The Will says that I am entitled to executor’s commissions.  Can I simply take this money out of the estate checking account and pay myself?

No.  A court order is required in order to take advance payment of commissions.  Without that advance approval you must wait for the court to award commissions or the beneficiaries to approve commissions on the final settlement of the estate.

You as executor may also renounce your commissions within 4 months of receiving Letters Testamentary.  This is advisable if you are the beneficiary of the estate since the commissions are subject to income tax while the receipt of the bequest or legacy is generally not subject to income tax.

How are executor’s commissions calculated?

The commission rate in New York for each executor is 5% on the first $100,000 of the value of the estate’s assets, 4% on the next $200,000, 3% on the next $700,000, 2-1/2 % on the next $4,000,000 and 2% on any amount above $5,000,000.  Executor commissions are in addition to the reasonable and necessary expenses actually paid by the executor.

As executor, how do I know if decedent is liable for any estate taxes and what do I need to do?

As executor you are responsible to prepare and timely file estate tax returns, Form 706 (federal) and ET-706 (New York), within 9 months after the date of death.  The ET-706 will disclose all of decedent’s estate assets and enclose the applicable tax owed (if any).

Estate tax returns need not be filed if the deceased’s estate value is less than the applicable federal and New York exemption amounts at the time of death.  These exemptions are subject to change so you will need to contact an estate attorney to obtain advice about these filing requirements.

Note that although estate tax returns may be required, it does not necessarily mean any estate tax will be owed.  If the decedent left all of his or her assets to his or her spouse, for example, the estate tax marital deduction would apply thus leaving no estate tax liability for decedent.

What is the attorney’s role in handling the estate?
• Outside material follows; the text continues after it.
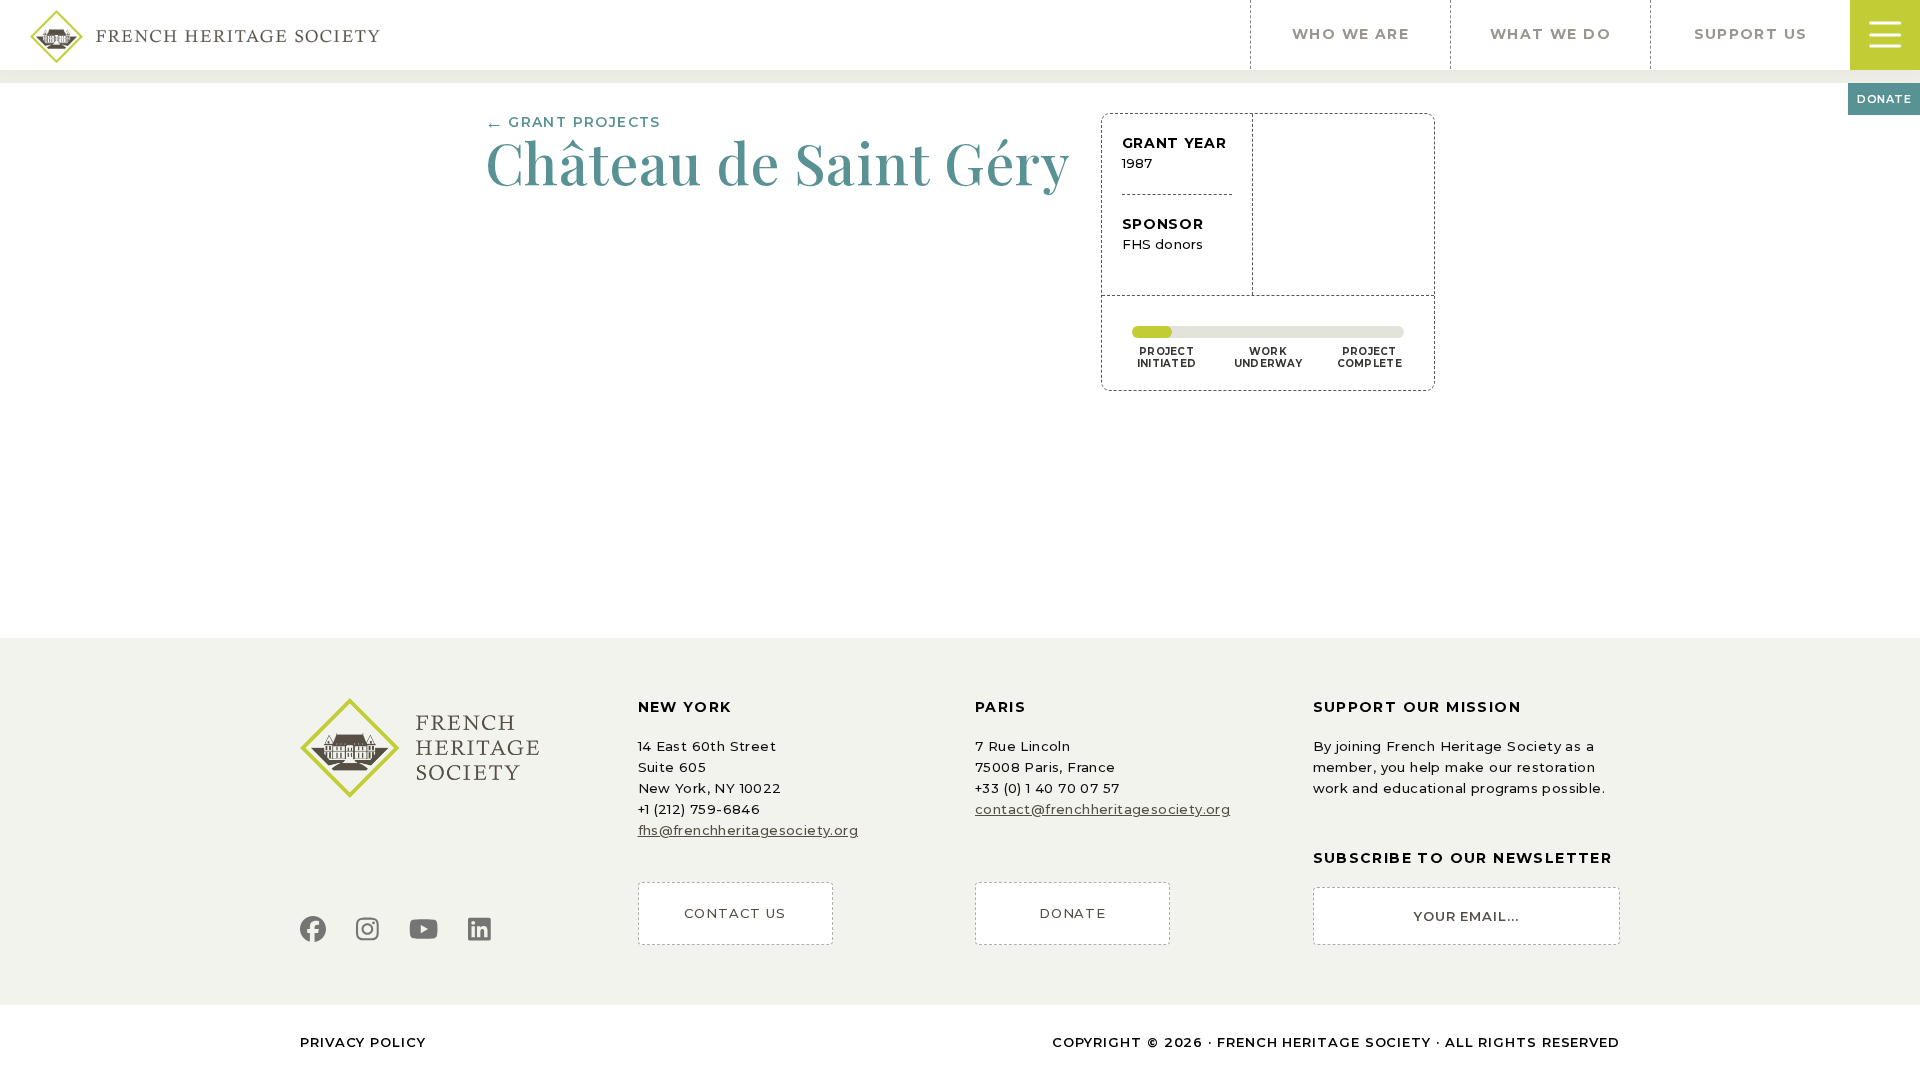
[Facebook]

The attorney assists the executor throughout the entire administration process, from preparing and filing the initial petition to probate the Will in Surrogate’s Court to preparing the final accounting.  The attorney also typically prepares and files the inventory.  The attorney can also assist the executor with marshalling the assets, transferring decedent’s assets into the name of the estate and obtaining date-of-death values.  Estate tax and fiduciary income tax returns can be prepared by the attorney or an accountant.

When does the estate get distributed to the beneficiaries?
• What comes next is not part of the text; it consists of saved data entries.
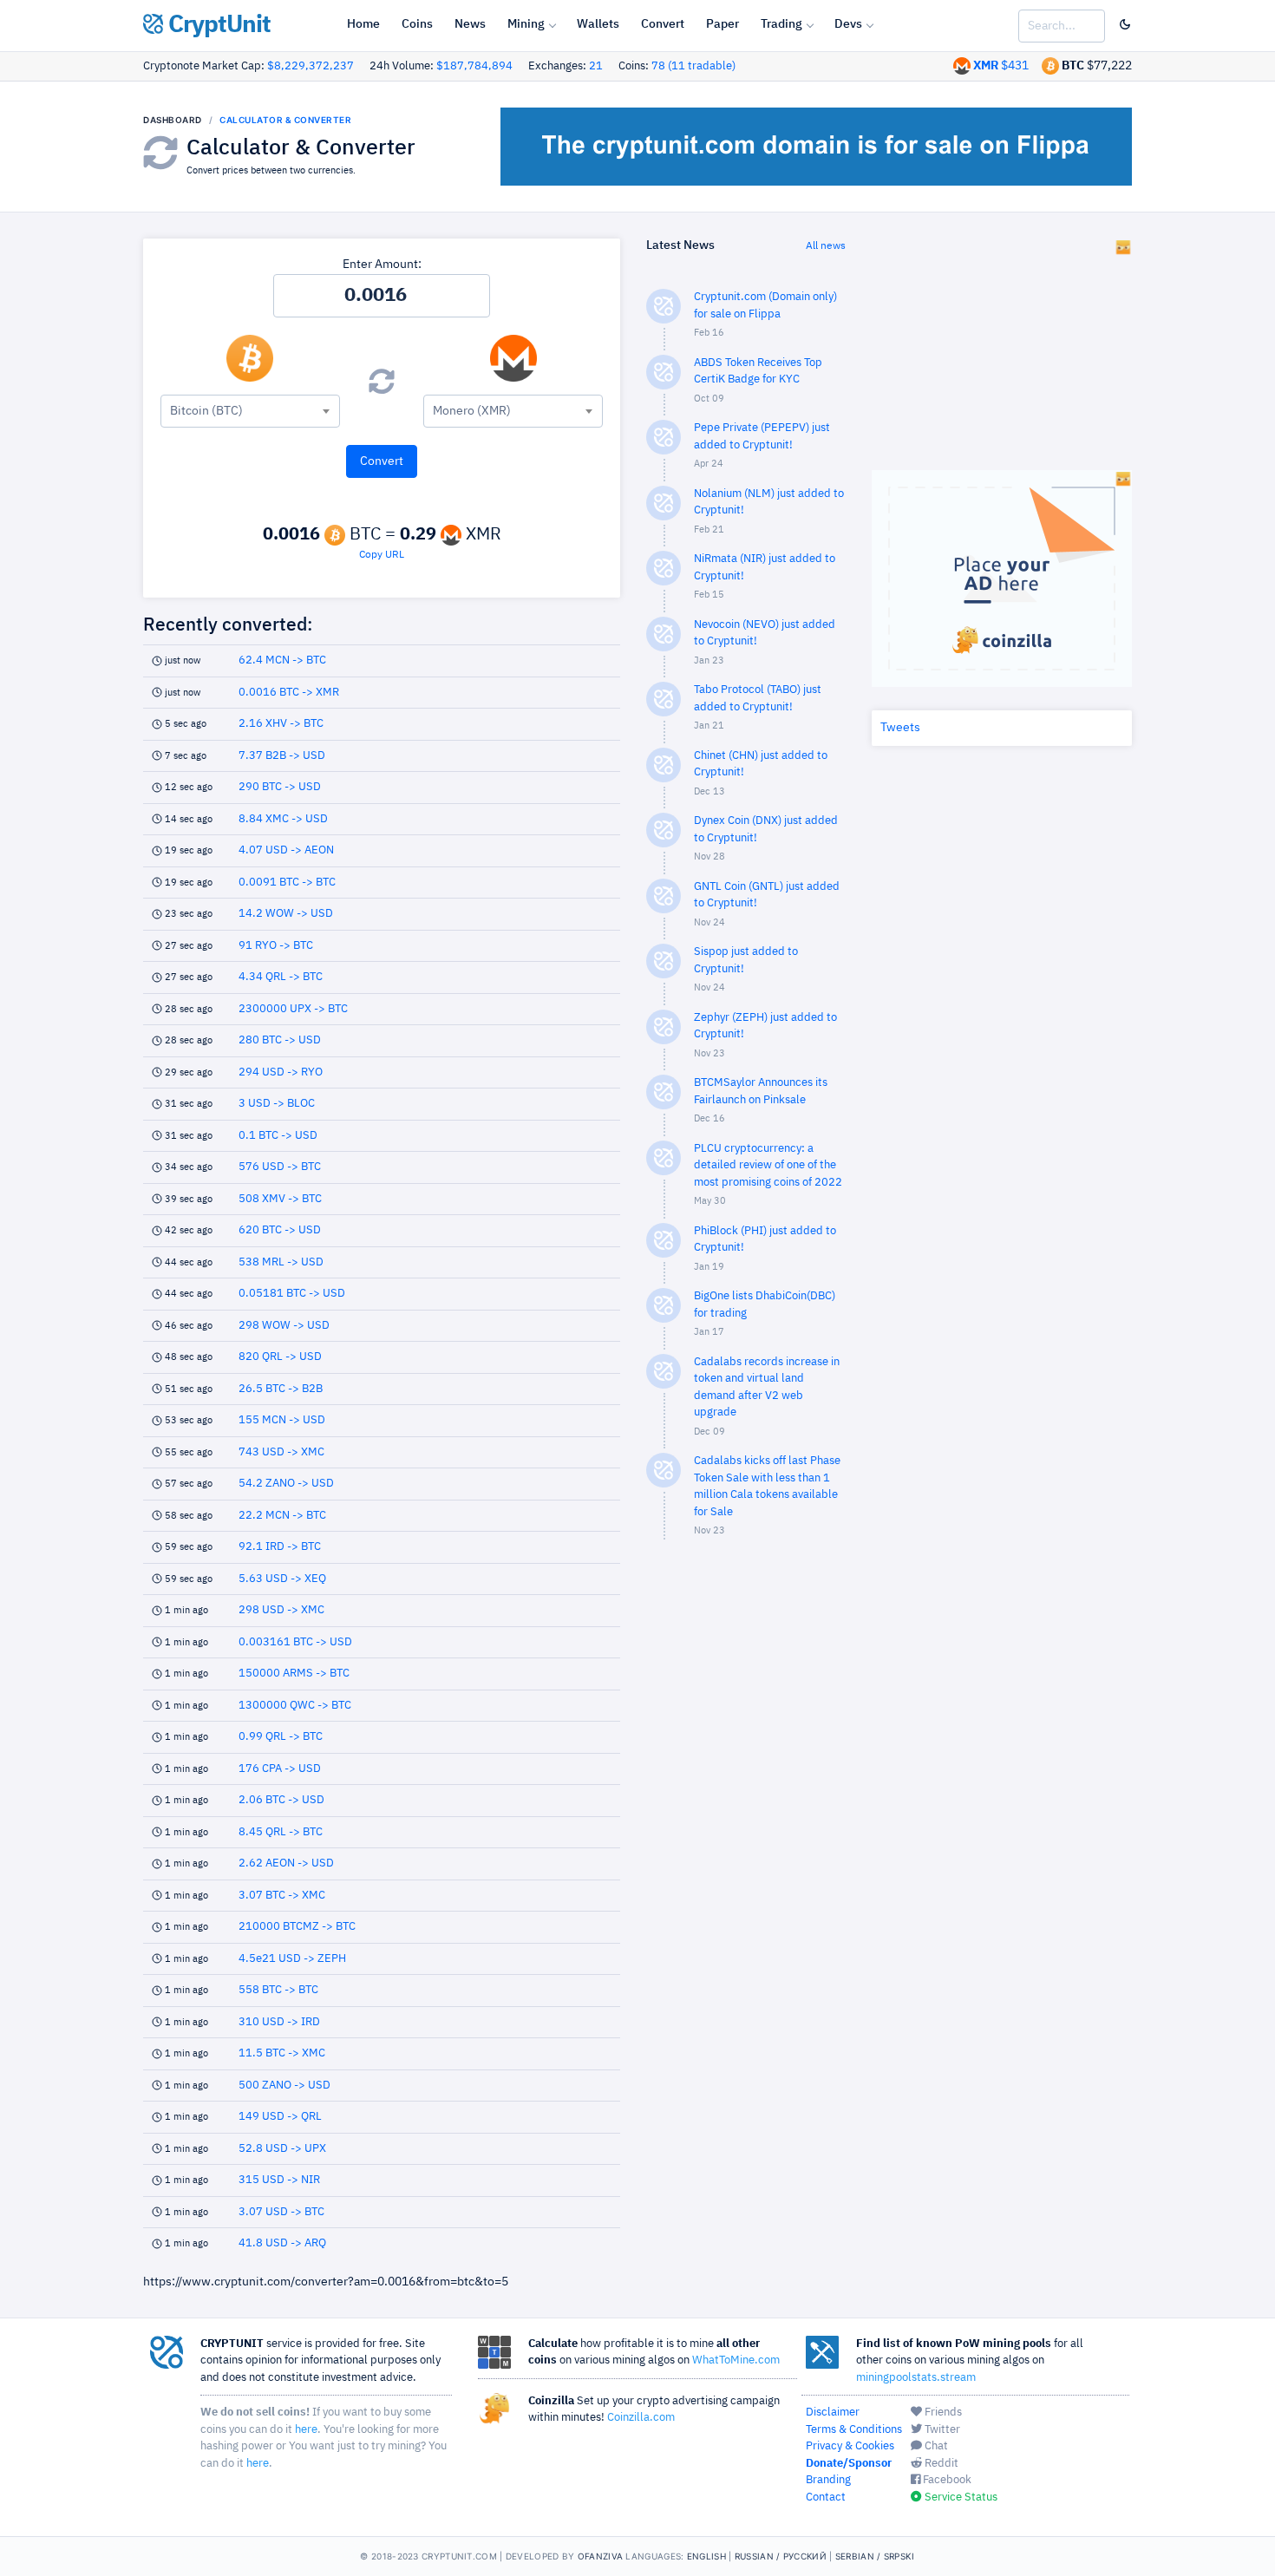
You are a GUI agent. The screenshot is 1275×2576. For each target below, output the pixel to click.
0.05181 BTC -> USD (292, 1293)
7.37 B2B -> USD (282, 756)
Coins (417, 24)
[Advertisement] (746, 1830)
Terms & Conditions (854, 2429)
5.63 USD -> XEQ (282, 1579)
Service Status (959, 2497)
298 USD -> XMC (281, 1610)
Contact (826, 2497)
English (706, 2556)
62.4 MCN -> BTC (282, 660)
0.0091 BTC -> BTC (287, 882)
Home (363, 24)
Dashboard (172, 119)
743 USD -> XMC (281, 1452)
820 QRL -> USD (280, 1357)
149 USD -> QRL (280, 2116)
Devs (848, 24)
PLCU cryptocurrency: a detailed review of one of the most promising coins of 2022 (768, 1165)
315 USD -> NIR (279, 2180)
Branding (828, 2480)
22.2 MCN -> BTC (282, 1515)
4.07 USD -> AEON (286, 850)
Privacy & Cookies (850, 2446)
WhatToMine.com (736, 2360)
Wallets (598, 24)
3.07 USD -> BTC (281, 2212)
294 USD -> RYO (281, 1072)
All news (826, 246)
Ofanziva (600, 2556)
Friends (942, 2412)
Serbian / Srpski (875, 2556)
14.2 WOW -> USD (286, 913)
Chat (935, 2446)
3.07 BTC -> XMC (282, 1895)
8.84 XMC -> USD (283, 819)
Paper (722, 24)
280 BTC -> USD (280, 1040)
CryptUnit (217, 25)
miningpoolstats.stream (916, 2377)
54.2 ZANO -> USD (286, 1483)
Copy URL (381, 555)
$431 (1001, 66)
After all of the assets have been collected and the debts and taxes have been paid, you as executor are responsible for distributing the remaining estate assets in accordance with the terms of the Will.  Each beneficiary should acknowledge receipt of assets due to them.  This protects you from later claims by a beneficiary.

Before the estate is distributed, the executor is also responsible for preparing an accounting which lists all of the estate assets and indicates every dollar that has been earned and how estate monies have been spent or distributed to beneficiaries during the course of the estate administration.  The accounting can be informal if all of the interested parties are competent adults who agree that an accounting before the Surrogate’s Court is unnecessary.  The accounting is the final duty of the executor and it or the informal agreement to settle the estate and receipts are prepared by the estate’s attorney.

When can I step down as executor and close the estate?

After all debts, administrative expenses and funeral costs have been paid and all beneficiaries under decedent’s Will have had the applicable estate assets distributed to them.  You must wait at least 7 months to allow creditors to file any claims.  If the estate has estate tax liability, you must wait until a closing letter is issued by the IRS and NYS Department of Taxation.

You will then submit an affidavit (along with any tax closing letters, if applicable) to the Court attesting that all debts and expenses are paid, settled or otherwise expired and all beneficiaries have been distributed to and then request to be discharged from your duties.